Paulino Castro hizo una pausa. Continuó:

—Confianza y aguantar.

Cuando Macario Martín fue a subir la comida a Simón Orozco, Artola estaba arreglando la bomba del aljibe.

—¿Qué hiciste, Macario?

—¿Yo?

—El costa entró en el rancho con las tripas en los puños. Allá él.

—Agarrotaste la bomba.

—¿Yo?

Venancio Artola se echó a reír.

—Pero, Macario, ¿sales de la escuela?

—Salgo del retrete. El costa, el costa… ¡Y qué me importa lo que diga el costa! ¿Es que no puedo ir a hacer mis necesidades? ¿Es que tengo que estar a todas horas a disposición de todos? ¿Te parece? Pues ahora, encima, le tengo que subir la comida al otro. Bueno, pues voy retrasado. Bueno, pues la gran bronca, porque quiere comer a las doce. Mierda, pero a las doce. Y yo estoy estreñido y se me pasa el tiempo en el retrete. No voy a ir diciendo a todos en este barco que estoy estreñido y que no estoy en la cocina porque estoy estreñido. Déjame, Venancio, déjame y no me cargues.

—Macario —dijo, asombrado, Artola—, ¿has perdido una chaveta?

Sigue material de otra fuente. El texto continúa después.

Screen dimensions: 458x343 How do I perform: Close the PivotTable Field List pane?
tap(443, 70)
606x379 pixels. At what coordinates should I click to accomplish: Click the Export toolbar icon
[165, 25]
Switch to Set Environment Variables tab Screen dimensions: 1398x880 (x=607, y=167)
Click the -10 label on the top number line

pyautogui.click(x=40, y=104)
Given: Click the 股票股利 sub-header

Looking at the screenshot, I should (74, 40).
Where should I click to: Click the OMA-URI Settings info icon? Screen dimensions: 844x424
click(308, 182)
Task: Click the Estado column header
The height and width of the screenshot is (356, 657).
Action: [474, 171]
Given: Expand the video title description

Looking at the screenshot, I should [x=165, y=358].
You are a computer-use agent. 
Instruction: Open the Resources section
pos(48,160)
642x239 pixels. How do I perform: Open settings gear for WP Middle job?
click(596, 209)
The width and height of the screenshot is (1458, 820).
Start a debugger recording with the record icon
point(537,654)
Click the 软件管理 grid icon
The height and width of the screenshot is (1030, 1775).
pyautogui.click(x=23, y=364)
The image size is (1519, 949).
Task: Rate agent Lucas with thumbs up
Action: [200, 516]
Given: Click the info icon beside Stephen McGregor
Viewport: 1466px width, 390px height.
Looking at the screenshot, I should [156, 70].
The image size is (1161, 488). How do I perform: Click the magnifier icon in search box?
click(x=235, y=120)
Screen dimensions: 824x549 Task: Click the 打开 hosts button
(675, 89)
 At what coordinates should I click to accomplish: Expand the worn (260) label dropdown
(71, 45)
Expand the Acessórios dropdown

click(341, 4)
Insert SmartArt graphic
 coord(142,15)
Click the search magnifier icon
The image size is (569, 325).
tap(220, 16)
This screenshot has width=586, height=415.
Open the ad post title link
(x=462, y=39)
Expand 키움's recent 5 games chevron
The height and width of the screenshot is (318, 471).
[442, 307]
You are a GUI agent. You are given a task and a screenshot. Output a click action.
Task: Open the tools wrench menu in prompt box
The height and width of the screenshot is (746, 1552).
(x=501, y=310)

Macario Martín había apartado en una cazuelita la comida de Simón Orozco. Salió por el portillo a la cubierta, diciendo:

—Déjame, Venancio, déjame y no me cargues, que no quiero tener disgustos.

La tripulación comió en la cocina y en los ranchos. Venancio Artola contó a los de su rancho lo que le había ocurrido con Macario. Joaquín Sas puso el punto amargo.

—El
Matao
está ya de loco de puerto, para divertir marineros.

A Venancio le entristeció la actitud de Sas. No sabía por qué, pero a Macario le tenía, en el fondo, un gran respeto.

Venancio Artola iba a decir algo, cuando se oyó el grito de Juan Arenas desde las máquinas, llamando a la virada. Venancio se puso rápidamente el traje de aguas y salió con los demás a cubierta. Desde el puente, Simón Orozco daba órdenes al contramaestre.

—Cuidado, José, al sacar, que estamos en una revesa y nos puede llevar la red para popa sin que nos demos cuenta.